The records must be returned word for word.

::::::::

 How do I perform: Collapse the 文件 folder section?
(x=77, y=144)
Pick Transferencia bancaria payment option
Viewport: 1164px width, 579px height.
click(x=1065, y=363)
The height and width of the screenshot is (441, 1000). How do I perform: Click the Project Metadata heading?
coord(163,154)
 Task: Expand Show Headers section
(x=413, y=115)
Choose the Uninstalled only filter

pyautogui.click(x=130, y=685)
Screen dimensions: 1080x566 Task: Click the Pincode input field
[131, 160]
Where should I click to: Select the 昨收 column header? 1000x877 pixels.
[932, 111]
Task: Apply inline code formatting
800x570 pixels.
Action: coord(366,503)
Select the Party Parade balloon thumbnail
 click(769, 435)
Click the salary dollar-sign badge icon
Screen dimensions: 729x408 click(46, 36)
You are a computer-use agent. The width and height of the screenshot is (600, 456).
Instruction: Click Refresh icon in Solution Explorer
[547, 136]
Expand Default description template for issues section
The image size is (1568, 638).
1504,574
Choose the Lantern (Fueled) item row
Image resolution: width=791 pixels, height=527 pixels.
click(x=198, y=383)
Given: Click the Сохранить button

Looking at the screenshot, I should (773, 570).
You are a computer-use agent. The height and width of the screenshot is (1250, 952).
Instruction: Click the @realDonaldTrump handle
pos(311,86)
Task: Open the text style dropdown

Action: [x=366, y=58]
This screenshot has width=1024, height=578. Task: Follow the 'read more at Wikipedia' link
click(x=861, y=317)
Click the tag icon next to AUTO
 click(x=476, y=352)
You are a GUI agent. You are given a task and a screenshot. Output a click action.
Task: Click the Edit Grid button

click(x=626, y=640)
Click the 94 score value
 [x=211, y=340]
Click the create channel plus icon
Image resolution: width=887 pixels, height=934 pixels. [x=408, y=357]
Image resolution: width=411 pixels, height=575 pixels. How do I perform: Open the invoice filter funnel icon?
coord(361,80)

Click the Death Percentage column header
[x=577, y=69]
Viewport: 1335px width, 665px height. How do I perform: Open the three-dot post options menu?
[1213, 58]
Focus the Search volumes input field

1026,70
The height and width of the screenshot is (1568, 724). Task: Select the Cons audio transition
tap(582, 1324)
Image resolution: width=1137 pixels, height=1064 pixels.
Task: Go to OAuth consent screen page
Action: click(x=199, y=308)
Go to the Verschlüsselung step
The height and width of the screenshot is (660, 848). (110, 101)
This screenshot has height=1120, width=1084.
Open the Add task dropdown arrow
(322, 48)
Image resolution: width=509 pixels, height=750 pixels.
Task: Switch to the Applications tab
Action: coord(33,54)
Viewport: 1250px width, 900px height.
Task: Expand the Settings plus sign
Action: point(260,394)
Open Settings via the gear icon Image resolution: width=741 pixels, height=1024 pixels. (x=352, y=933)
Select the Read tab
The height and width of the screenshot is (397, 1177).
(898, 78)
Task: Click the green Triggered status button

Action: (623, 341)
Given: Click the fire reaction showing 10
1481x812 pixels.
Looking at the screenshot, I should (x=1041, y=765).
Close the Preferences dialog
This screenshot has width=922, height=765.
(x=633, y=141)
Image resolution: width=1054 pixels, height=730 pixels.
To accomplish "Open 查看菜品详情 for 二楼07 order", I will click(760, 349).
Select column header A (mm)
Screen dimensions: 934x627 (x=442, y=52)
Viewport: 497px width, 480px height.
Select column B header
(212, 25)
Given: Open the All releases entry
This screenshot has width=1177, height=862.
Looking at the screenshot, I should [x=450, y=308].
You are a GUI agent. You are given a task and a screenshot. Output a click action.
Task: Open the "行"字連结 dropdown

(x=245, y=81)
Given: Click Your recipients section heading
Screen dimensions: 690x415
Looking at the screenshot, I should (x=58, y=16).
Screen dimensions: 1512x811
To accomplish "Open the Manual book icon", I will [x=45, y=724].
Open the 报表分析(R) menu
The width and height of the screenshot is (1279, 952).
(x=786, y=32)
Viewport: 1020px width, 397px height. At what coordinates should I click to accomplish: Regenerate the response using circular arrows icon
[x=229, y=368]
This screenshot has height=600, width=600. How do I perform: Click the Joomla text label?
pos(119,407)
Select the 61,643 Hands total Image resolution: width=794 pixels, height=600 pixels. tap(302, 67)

::::::::

→ TASK RESULT:
 How do I perform: Collapse the 文件 folder section?
(x=77, y=144)
Pick Transferencia bancaria payment option
Viewport: 1164px width, 579px height.
click(x=1065, y=363)
The height and width of the screenshot is (441, 1000). How do I perform: Click the Project Metadata heading?
coord(163,154)
 Task: Expand Show Headers section
(x=413, y=115)
Choose the Uninstalled only filter

pyautogui.click(x=130, y=685)
Screen dimensions: 1080x566 Task: Click the Pincode input field
[131, 160]
Where should I click to: Select the 昨收 column header? 1000x877 pixels.
[932, 111]
Task: Apply inline code formatting
800x570 pixels.
Action: coord(366,503)
Select the Party Parade balloon thumbnail
 click(769, 435)
Click the salary dollar-sign badge icon
Screen dimensions: 729x408 click(46, 36)
You are a computer-use agent. The width and height of the screenshot is (600, 456).
Instruction: Click Refresh icon in Solution Explorer
[547, 136]
Expand Default description template for issues section
The image size is (1568, 638).
1504,574
Choose the Lantern (Fueled) item row
Image resolution: width=791 pixels, height=527 pixels.
click(x=198, y=383)
Given: Click the Сохранить button

Looking at the screenshot, I should (773, 570).
You are a computer-use agent. The height and width of the screenshot is (1250, 952).
Instruction: Click the @realDonaldTrump handle
pos(311,86)
Task: Open the text style dropdown

Action: [x=366, y=58]
This screenshot has width=1024, height=578. Task: Follow the 'read more at Wikipedia' link
click(x=861, y=317)
Click the tag icon next to AUTO
 click(x=476, y=352)
You are a GUI agent. You are given a task and a screenshot. Output a click action.
Task: Click the Edit Grid button

click(x=626, y=640)
Click the 94 score value
 [x=211, y=340]
Click the create channel plus icon
Image resolution: width=887 pixels, height=934 pixels. [x=408, y=357]
Image resolution: width=411 pixels, height=575 pixels. How do I perform: Open the invoice filter funnel icon?
coord(361,80)

Click the Death Percentage column header
[x=577, y=69]
Viewport: 1335px width, 665px height. How do I perform: Open the three-dot post options menu?
[1213, 58]
Focus the Search volumes input field

1026,70
The height and width of the screenshot is (1568, 724). Task: Select the Cons audio transition
tap(582, 1324)
Image resolution: width=1137 pixels, height=1064 pixels.
Task: Go to OAuth consent screen page
Action: click(x=199, y=308)
Go to the Verschlüsselung step
The height and width of the screenshot is (660, 848). (110, 101)
This screenshot has height=1120, width=1084.
Open the Add task dropdown arrow
(322, 48)
Image resolution: width=509 pixels, height=750 pixels.
Task: Switch to the Applications tab
Action: coord(33,54)
Viewport: 1250px width, 900px height.
Task: Expand the Settings plus sign
Action: point(260,394)
Open Settings via the gear icon Image resolution: width=741 pixels, height=1024 pixels. (x=352, y=933)
Select the Read tab
The height and width of the screenshot is (397, 1177).
(898, 78)
Task: Click the green Triggered status button

Action: (623, 341)
Given: Click the fire reaction showing 10
1481x812 pixels.
Looking at the screenshot, I should (x=1041, y=765).
Close the Preferences dialog
This screenshot has width=922, height=765.
(x=633, y=141)
Image resolution: width=1054 pixels, height=730 pixels.
To accomplish "Open 查看菜品详情 for 二楼07 order", I will click(760, 349).
Select column header A (mm)
Screen dimensions: 934x627 (x=442, y=52)
Viewport: 497px width, 480px height.
Select column B header
(212, 25)
Given: Open the All releases entry
This screenshot has width=1177, height=862.
Looking at the screenshot, I should [x=450, y=308].
You are a GUI agent. You are given a task and a screenshot. Output a click action.
Task: Open the "行"字連结 dropdown

(x=245, y=81)
Given: Click Your recipients section heading
Screen dimensions: 690x415
Looking at the screenshot, I should (x=58, y=16).
Screen dimensions: 1512x811
To accomplish "Open the Manual book icon", I will [x=45, y=724].
Open the 报表分析(R) menu
The width and height of the screenshot is (1279, 952).
(x=786, y=32)
Viewport: 1020px width, 397px height. At what coordinates should I click to accomplish: Regenerate the response using circular arrows icon
[x=229, y=368]
This screenshot has height=600, width=600. How do I perform: Click the Joomla text label?
pos(119,407)
Select the 61,643 Hands total Image resolution: width=794 pixels, height=600 pixels. tap(302, 67)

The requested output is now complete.